Reproduce, from the lines below, exactly the stretch that begins at the line containing "Hong Kong (871, 1387)" and ends at the line containing "Events (640, 1331)", both included.

---------- Data supplied

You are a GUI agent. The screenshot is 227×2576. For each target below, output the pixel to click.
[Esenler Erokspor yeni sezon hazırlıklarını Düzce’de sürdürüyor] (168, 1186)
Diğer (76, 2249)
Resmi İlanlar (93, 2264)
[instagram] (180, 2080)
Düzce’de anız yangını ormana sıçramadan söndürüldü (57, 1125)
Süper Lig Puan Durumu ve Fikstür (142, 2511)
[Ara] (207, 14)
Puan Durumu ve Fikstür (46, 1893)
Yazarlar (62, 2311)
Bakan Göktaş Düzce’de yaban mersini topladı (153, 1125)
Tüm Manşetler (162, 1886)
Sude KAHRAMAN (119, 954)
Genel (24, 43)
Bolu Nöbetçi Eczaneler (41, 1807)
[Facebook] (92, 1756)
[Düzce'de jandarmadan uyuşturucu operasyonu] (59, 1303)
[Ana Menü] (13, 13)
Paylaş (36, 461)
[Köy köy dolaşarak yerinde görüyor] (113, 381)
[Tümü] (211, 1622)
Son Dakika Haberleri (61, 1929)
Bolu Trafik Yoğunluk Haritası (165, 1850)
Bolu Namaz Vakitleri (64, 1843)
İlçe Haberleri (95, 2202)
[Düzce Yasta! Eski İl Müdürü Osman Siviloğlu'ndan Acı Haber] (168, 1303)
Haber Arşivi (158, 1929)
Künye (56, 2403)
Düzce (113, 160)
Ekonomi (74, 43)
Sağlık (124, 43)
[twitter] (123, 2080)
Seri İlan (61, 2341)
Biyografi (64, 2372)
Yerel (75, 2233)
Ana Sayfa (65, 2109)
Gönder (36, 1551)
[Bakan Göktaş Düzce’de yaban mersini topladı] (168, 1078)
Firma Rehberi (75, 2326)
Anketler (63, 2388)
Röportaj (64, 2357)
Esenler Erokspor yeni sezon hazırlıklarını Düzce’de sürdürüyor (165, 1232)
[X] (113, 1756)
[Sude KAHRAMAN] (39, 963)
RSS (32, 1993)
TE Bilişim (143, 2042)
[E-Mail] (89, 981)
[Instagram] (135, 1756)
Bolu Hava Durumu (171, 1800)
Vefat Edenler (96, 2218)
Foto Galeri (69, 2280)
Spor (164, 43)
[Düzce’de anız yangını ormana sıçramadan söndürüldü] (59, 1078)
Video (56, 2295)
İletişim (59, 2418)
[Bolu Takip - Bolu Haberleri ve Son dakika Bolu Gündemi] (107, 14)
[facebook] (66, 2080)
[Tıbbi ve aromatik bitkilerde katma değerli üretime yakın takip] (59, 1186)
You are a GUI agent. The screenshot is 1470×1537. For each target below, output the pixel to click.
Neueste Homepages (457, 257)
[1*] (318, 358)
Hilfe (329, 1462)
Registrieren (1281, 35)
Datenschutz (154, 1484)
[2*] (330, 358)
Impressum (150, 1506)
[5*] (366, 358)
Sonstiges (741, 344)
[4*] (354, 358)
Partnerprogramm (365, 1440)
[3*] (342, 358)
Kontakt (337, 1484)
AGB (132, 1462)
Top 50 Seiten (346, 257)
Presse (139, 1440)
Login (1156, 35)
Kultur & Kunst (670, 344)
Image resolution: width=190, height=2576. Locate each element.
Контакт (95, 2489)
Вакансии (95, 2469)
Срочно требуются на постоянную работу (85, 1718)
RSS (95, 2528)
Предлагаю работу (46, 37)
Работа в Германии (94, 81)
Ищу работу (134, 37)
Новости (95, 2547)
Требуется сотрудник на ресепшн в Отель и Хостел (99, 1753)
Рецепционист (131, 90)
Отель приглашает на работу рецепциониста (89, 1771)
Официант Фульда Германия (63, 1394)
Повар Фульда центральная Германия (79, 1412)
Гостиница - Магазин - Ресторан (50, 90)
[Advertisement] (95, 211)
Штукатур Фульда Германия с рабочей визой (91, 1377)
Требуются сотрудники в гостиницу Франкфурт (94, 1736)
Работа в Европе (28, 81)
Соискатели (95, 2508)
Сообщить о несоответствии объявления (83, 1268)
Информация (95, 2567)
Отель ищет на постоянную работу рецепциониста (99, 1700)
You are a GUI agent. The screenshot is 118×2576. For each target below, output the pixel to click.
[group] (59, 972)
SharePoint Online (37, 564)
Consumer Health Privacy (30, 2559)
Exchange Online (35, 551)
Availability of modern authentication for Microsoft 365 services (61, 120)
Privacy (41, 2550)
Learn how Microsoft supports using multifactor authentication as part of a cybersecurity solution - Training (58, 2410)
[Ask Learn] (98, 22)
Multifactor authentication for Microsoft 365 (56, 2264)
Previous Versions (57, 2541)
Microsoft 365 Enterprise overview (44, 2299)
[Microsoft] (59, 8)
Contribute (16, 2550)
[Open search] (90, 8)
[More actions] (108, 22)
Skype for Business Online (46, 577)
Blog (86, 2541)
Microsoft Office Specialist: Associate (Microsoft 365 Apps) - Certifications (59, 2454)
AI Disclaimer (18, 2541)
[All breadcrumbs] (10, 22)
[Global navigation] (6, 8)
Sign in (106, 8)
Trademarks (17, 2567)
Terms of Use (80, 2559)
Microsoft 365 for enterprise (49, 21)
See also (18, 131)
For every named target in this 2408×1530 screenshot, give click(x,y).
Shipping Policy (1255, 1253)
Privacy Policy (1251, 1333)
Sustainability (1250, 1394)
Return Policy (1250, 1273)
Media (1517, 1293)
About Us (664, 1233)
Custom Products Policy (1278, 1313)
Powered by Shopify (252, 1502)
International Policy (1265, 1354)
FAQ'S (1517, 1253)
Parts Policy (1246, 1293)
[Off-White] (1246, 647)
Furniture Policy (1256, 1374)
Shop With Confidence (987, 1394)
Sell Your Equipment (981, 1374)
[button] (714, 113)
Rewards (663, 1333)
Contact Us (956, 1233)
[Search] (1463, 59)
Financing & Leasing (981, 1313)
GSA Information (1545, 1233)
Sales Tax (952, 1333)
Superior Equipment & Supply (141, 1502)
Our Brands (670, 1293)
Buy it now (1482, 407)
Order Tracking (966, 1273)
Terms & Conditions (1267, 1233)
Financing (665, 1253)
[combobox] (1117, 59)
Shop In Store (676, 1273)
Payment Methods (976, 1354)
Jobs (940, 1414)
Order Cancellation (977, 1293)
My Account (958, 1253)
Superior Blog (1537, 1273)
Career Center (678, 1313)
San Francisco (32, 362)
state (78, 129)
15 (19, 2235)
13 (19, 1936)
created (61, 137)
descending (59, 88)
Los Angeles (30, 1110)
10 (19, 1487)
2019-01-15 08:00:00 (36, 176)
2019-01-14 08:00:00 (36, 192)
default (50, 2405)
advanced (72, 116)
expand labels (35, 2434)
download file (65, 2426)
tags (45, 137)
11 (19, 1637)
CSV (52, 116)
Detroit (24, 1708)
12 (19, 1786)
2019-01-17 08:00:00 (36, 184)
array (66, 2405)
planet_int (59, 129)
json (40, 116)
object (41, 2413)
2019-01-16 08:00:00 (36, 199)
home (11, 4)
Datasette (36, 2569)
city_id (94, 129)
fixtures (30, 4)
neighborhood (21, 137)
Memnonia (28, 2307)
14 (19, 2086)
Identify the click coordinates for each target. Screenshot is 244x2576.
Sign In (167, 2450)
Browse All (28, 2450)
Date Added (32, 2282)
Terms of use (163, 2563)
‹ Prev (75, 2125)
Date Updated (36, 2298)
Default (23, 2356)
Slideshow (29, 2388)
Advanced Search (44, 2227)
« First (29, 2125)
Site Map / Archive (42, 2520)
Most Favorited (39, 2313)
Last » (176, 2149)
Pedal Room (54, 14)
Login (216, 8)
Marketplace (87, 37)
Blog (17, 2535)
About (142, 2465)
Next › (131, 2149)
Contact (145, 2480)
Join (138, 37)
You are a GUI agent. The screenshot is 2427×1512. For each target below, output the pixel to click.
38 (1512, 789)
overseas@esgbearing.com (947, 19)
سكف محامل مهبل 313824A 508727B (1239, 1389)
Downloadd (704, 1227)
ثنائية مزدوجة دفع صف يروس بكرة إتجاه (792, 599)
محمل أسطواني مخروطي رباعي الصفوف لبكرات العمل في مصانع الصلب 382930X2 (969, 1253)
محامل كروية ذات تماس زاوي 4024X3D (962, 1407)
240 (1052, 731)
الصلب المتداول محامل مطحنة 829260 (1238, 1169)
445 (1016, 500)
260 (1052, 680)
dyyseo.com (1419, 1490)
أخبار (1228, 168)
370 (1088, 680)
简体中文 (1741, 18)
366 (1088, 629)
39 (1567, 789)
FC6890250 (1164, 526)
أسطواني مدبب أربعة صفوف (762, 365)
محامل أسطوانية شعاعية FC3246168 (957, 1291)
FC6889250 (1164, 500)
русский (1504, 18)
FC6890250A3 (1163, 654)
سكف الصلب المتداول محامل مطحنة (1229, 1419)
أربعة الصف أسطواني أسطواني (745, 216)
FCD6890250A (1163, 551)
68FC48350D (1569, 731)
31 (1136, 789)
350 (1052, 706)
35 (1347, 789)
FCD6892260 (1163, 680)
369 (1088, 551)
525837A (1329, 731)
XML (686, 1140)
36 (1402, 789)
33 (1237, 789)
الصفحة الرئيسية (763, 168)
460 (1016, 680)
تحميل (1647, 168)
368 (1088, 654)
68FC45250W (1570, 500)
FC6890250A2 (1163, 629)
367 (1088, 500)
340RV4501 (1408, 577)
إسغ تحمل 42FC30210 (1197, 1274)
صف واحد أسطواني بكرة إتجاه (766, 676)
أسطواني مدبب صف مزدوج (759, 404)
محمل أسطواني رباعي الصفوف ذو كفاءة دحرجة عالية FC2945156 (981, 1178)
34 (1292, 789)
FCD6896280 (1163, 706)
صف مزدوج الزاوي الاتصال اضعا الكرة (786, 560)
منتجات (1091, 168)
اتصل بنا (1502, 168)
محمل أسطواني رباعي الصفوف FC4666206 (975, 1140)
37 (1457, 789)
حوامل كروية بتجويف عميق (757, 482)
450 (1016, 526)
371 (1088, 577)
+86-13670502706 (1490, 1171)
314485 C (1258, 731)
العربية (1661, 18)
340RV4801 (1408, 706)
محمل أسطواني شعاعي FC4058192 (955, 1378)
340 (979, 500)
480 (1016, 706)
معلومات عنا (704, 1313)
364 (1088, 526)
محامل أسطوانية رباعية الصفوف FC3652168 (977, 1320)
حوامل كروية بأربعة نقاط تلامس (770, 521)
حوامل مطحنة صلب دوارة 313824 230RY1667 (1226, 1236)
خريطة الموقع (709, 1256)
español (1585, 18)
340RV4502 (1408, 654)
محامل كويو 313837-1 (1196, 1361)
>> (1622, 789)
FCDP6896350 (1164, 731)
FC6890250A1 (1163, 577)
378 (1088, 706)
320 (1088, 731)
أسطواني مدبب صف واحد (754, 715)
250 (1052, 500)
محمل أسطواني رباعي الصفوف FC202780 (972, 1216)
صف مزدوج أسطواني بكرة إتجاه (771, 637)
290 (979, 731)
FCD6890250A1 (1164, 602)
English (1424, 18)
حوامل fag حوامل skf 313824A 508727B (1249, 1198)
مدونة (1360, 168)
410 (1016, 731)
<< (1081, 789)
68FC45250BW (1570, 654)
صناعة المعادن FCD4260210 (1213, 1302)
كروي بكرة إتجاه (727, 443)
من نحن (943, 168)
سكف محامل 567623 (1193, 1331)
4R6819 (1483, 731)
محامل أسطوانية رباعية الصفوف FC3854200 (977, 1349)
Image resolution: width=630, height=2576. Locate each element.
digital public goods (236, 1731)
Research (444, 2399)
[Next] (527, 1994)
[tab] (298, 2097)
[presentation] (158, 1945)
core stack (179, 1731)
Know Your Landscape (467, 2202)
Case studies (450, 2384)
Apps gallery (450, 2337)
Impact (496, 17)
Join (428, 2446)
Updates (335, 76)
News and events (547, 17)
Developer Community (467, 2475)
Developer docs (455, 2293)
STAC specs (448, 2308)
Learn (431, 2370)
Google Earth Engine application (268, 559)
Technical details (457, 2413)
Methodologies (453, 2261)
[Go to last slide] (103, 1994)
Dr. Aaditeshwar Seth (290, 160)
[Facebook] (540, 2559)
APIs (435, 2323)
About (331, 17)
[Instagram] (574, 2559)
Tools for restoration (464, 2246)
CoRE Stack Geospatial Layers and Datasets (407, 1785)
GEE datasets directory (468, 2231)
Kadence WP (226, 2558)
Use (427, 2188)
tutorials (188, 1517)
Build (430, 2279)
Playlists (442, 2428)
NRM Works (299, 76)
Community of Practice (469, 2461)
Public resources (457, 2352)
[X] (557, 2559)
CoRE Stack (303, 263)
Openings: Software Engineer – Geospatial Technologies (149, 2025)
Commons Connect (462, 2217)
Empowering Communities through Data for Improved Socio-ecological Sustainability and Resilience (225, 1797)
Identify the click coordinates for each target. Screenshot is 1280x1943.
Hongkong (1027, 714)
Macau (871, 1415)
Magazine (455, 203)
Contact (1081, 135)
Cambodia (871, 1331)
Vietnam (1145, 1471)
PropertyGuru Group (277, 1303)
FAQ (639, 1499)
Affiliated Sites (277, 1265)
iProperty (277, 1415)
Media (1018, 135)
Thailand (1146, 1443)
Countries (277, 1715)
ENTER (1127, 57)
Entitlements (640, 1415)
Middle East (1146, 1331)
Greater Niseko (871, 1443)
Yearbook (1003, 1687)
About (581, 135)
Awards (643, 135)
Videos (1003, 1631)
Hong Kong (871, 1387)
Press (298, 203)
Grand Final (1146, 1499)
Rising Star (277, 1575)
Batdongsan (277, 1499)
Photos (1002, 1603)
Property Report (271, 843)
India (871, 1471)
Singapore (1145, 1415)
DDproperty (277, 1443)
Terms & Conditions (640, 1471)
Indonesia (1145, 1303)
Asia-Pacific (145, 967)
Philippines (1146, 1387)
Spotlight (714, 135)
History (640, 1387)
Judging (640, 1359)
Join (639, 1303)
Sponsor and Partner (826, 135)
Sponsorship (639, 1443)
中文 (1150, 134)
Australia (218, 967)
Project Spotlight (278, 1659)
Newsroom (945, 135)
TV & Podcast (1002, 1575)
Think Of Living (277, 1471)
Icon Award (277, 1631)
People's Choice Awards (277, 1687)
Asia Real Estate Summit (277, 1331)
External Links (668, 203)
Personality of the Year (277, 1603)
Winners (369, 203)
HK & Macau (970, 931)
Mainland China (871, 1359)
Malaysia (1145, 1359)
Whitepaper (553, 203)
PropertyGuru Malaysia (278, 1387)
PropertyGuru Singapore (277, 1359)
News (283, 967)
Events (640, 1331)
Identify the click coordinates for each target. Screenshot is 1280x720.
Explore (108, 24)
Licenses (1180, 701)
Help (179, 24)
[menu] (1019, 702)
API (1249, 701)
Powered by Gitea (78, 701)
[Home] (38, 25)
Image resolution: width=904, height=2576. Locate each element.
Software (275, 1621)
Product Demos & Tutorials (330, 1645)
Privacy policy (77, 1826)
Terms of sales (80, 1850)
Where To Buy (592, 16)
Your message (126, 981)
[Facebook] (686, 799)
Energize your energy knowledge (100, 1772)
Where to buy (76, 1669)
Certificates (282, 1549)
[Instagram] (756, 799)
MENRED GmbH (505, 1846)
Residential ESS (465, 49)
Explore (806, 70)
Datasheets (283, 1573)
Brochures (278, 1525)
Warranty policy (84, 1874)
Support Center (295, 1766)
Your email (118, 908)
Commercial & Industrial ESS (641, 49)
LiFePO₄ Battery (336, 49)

--------------------

- [Completed task]
Hong Kong (871, 1387)
Press (298, 203)
Grand Final (1146, 1499)
Rising Star (277, 1575)
Batdongsan (277, 1499)
Photos (1002, 1603)
Property Report (271, 843)
India (871, 1471)
Singapore (1145, 1415)
DDproperty (277, 1443)
Terms & Conditions (640, 1471)
Indonesia (1145, 1303)
Asia-Pacific (145, 967)
Philippines (1146, 1387)
Spotlight (714, 135)
History (640, 1387)
Judging (640, 1359)
Join (639, 1303)
Sponsor and Partner (826, 135)
Sponsorship (639, 1443)
中文 (1150, 134)
Australia (218, 967)
Project Spotlight (278, 1659)
Newsroom (945, 135)
TV & Podcast (1002, 1575)
Think Of Living (277, 1471)
Icon Award (277, 1631)
People's Choice Awards (277, 1687)
Asia Real Estate Summit (277, 1331)
External Links (668, 203)
Personality of the Year (277, 1603)
Winners (369, 203)
HK & Macau (970, 931)
Mainland China (871, 1359)
Malaysia (1145, 1359)
Whitepaper (553, 203)
PropertyGuru Malaysia (278, 1387)
PropertyGuru Singapore (277, 1359)
News (283, 967)
Events (640, 1331)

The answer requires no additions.